The Grand Budapest Hotel

the-grand-budapest-hotel
Featuring an all star cast and a wonderful story, The Grand Budapest Hotel is a beautiful film. It brought to mind Amélie with its strong use of color and costume and brilliant set dressing. It was a bit of nostalgia wrapped up with a bow. A visit to a world that is gone, and perhaps, a world that never existed in the first place.

We do a bit of hopping about in time and slip easily into the narrative of one person after another. How one came to be here or there and own this or that. How fate intervened and how the wind of fortune doesn’t always blow in the right direction for everyone.

This is a story told in a story told in a story. What is real? Well, it’s a movie, none of it’s real. And this is the kind of feeling I got from bits and pieces of the Grand Budapest Hotel, what happens when we tell a story someone told us that was in turn told to them by someone else? And yet, it’s easy to watch the film and think all of it is real. In the sense that what we are told happened did, in the filmic world, happen.
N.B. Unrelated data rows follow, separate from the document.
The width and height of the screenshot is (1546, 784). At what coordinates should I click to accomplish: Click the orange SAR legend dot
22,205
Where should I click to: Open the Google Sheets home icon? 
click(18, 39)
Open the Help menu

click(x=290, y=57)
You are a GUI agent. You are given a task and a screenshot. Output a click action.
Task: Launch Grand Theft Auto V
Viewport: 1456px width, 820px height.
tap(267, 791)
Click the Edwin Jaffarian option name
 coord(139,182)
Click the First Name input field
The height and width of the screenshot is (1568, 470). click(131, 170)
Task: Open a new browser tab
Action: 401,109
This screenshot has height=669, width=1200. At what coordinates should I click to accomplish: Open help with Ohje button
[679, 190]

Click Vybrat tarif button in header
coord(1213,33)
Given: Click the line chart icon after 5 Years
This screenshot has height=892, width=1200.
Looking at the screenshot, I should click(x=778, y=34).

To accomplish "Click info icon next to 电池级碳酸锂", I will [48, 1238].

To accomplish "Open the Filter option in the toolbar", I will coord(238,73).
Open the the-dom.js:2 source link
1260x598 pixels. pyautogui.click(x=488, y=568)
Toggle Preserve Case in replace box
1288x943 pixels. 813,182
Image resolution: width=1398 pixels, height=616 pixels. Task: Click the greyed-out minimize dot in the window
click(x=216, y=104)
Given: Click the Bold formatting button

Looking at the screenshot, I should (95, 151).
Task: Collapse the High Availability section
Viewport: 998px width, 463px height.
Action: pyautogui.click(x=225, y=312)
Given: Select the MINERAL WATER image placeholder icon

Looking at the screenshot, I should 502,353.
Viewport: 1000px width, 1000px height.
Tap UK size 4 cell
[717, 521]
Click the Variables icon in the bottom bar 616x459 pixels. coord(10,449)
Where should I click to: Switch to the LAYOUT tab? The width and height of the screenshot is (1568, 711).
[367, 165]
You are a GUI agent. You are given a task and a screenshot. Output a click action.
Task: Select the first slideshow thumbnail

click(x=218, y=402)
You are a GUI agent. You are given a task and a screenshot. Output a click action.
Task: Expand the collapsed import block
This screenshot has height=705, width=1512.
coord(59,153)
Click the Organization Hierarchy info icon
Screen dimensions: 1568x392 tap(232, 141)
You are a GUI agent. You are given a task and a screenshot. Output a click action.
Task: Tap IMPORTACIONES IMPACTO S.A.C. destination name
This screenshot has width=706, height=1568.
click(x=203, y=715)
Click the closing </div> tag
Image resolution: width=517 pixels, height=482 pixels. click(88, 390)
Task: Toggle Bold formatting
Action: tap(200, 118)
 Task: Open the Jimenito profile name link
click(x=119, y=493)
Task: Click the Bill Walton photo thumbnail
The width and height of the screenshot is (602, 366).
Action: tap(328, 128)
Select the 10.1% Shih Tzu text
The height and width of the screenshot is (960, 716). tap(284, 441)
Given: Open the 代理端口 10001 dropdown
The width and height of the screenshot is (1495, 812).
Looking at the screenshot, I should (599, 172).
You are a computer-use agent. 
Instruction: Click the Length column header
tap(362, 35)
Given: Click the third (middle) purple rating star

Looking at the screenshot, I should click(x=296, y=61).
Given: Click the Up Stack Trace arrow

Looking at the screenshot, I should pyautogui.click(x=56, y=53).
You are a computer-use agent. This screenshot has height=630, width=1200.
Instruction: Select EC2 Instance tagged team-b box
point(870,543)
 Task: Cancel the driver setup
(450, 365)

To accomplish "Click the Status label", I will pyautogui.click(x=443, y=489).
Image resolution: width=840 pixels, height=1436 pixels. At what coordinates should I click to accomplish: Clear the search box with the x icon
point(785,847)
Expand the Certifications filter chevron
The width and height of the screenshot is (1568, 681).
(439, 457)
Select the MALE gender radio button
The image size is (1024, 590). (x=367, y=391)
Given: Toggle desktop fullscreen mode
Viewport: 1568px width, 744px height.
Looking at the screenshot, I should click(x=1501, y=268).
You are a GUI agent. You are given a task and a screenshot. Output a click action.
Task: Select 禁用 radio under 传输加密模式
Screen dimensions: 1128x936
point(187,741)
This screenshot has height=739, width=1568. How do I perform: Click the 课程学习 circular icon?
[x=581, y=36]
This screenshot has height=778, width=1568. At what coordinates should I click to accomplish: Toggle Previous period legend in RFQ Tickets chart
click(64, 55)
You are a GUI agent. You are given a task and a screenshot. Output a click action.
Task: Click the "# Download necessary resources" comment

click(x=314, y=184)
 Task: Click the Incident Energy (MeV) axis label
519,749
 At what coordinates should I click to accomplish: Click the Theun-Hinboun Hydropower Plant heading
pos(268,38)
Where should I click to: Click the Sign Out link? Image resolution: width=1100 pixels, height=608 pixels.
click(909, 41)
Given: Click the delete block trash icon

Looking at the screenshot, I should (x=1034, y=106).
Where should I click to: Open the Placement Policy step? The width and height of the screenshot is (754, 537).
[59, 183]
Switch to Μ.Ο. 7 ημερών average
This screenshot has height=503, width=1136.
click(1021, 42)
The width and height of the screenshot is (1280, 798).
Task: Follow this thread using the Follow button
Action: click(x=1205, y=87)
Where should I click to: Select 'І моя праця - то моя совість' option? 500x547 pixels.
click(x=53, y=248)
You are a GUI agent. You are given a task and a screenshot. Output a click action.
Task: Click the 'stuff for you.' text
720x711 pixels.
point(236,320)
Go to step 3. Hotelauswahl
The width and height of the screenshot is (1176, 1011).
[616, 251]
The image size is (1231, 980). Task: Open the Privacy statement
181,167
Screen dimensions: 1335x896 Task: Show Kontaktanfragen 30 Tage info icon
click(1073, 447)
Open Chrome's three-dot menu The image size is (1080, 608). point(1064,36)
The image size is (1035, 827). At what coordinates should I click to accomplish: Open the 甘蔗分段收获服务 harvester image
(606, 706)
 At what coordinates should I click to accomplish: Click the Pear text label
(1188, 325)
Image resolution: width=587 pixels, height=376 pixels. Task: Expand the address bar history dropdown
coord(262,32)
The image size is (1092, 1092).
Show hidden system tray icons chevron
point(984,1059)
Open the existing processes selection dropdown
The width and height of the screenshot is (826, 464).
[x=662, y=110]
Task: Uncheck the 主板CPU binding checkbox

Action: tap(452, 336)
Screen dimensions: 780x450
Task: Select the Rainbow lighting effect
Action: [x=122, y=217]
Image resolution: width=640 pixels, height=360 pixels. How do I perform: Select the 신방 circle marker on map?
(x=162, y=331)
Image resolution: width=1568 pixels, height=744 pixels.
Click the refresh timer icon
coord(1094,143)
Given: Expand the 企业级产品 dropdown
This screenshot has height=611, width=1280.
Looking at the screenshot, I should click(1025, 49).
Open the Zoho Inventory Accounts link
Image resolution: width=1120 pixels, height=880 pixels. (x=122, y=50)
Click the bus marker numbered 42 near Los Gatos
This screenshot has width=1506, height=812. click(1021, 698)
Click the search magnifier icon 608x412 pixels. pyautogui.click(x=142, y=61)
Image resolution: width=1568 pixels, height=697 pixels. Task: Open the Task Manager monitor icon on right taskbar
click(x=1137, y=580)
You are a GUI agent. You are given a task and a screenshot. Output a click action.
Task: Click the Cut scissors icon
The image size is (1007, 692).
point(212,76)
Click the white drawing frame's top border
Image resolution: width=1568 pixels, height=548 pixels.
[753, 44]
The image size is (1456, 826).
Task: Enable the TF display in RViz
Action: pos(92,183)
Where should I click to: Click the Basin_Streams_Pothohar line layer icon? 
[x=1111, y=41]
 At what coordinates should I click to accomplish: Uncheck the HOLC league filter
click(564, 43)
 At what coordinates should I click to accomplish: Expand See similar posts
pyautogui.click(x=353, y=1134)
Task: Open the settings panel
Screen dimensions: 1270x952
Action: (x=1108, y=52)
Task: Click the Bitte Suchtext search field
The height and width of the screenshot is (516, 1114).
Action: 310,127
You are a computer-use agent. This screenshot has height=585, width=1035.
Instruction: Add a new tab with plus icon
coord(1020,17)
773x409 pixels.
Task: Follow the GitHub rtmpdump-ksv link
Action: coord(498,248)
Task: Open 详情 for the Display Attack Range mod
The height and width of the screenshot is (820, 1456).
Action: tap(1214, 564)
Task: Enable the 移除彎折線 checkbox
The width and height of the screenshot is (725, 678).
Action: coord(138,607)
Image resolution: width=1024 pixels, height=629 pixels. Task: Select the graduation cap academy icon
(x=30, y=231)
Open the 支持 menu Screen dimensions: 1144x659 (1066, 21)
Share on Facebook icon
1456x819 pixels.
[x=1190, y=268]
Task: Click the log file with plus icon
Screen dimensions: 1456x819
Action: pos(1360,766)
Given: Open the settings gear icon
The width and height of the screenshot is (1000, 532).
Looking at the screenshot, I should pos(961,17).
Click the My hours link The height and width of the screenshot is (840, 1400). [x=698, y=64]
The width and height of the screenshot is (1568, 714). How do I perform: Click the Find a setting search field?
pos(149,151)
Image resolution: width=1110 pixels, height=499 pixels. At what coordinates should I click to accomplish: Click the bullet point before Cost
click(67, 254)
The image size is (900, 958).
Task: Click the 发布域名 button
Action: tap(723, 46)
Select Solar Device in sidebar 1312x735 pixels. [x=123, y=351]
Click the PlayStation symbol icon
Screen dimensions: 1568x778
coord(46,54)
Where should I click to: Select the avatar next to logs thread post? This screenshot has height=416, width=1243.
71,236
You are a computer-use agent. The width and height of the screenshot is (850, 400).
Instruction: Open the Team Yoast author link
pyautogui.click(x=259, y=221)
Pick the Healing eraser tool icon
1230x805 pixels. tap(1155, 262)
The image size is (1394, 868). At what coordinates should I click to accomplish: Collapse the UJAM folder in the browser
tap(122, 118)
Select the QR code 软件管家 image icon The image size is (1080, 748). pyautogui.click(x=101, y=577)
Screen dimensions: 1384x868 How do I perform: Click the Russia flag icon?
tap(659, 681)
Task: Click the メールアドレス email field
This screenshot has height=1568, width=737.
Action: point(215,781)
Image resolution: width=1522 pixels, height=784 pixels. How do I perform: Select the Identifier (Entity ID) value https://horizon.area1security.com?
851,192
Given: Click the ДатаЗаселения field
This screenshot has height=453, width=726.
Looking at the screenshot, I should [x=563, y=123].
These are, of course, questions that need never be asked.

The Grand Budapest Hotel was wonderful to look at, listen to, and become wrapped up in. Odd things happen. Heroes and villains appear and do minor and major battle. There are a number of cartoon-like sequences sprinkled through the production so that you have to wonder what this or that really means.

The acting is brilliant and the cast is amazing. It was fun to see so many stars in so many small, often tiny, parts. And some of the jokes, such as one sequence where the Secret Guide of Hotel Workers calls someone further down the line, seem to go on forever, pushing the gag almost, but not quite, to the breaking point.

I really loved The Grand Budapest Hotel, and it’s been a long time since I really loved a movie.